> SUPPLIED PASSAGE:
......

Counter-UAS Authority Extension Act
The Counter-UAS Authority Extension Act refers to ongoing legislative efforts to expand 10 USC 130i interdiction authority beyond the current federal agencies (DoD, DHS, DOJ, DOE) to state and local law enforcement and certain critical infrastructure operators. The statutory framework has been extended multiple times and remains under active debate.
The core gap it addresses: airports, power plants, refineries, stadiums, and state/local law enforcement have no legal authority to jam, spoof, or kinetically engage a hostile drone, regardless of how clearly threatening the incursion is. Authority sits with a small number of federal agencies that cannot scale to every incident. The gap between threat evolution and authority evolution is the single most significant policy failure in CONUS C-UAS posture.
Empyrean takes no position on which entities should hold interdiction authority. We build so that when authority is granted, the operator's technical stack is already in place to exercise it lawfully with a full audit trail - see the Policy & Decision Layer.
Counter-UAS Technologies
Counter-UAS technologies split into two functional classes: sense technologies that detect and classify drones, and act technologies that defeat them. Each class has fundamentally different physics, cost curves, and legal constraints.

......

> ROWS:
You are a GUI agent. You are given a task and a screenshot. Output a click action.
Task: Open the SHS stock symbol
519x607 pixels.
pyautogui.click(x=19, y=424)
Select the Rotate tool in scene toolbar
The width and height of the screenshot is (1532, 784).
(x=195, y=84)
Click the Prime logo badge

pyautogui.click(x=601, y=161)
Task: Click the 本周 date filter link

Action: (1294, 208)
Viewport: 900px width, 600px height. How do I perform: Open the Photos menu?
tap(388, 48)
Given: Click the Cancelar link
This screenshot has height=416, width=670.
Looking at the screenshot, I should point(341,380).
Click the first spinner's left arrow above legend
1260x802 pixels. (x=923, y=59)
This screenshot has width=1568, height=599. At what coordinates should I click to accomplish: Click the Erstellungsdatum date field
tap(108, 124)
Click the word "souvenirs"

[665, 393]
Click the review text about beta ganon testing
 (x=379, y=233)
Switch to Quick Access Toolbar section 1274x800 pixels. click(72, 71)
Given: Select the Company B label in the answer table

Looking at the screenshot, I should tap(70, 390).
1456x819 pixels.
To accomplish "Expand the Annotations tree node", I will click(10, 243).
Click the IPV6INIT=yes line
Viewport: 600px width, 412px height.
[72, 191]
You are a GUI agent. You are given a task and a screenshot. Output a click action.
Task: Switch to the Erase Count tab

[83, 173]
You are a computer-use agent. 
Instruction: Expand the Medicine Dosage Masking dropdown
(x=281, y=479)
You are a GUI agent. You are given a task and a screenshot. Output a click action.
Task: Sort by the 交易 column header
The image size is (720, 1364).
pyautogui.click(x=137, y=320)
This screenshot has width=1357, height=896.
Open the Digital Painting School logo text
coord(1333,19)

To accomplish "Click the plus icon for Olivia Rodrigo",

......

> TASKS AND EXERCISES:
**1.** In the Counter-UAS passage, copy the stretch from "The core gap" through "CONUS C-UAS posture.", substituting "seaports" for "airports".
**2.** Extend the Counter-UAS passage, picking up after its final sentence.
Nothing in the listing is needed here.

> ANSWERS:
**1.**
The core gap it addresses: seaports, power plants, refineries, stadiums, and state/local law enforcement have no legal authority to jam, spoof, or kinetically engage a hostile drone, regardless of how clearly threatening the incursion is. Authority sits with a small number of federal agencies that cannot scale to every incident. The gap between threat evolution and authority evolution is the single most significant policy failure in CONUS C-UAS posture.

**2.**
Sense includes radar (FMCW for small RCS, AESA/MESA for electronic beam steering), cooperative RF (Remote ID, ADS-B), non-cooperative SIGINT (SDR sweeps with TDOA or beamforming DF), electro-optical/infrared (visible, SWIR, MWIR, LWIR bands), acoustic (phased microphone arrays with ML classification), LiDAR (emerging for terminal-zone classification), and UAS-as-a-sensor (tethered and free-flying airborne payloads).
Act includes passive measures (camouflage, dispersion, EMCON), electronic attack (RF jamming, GNSS denial, protocol exploitation), cyber effects (firmware exploits, GCS compromise), directed energy (high-energy lasers, high-power microwave), kinetic interceptors (drone-on-drone, guided munitions, airburst), and operator interdiction through law enforcement.
No single technology defeats every drone. Layered architectures with graduated response and sensor fusion across all modalities are the only approach that holds up in contact.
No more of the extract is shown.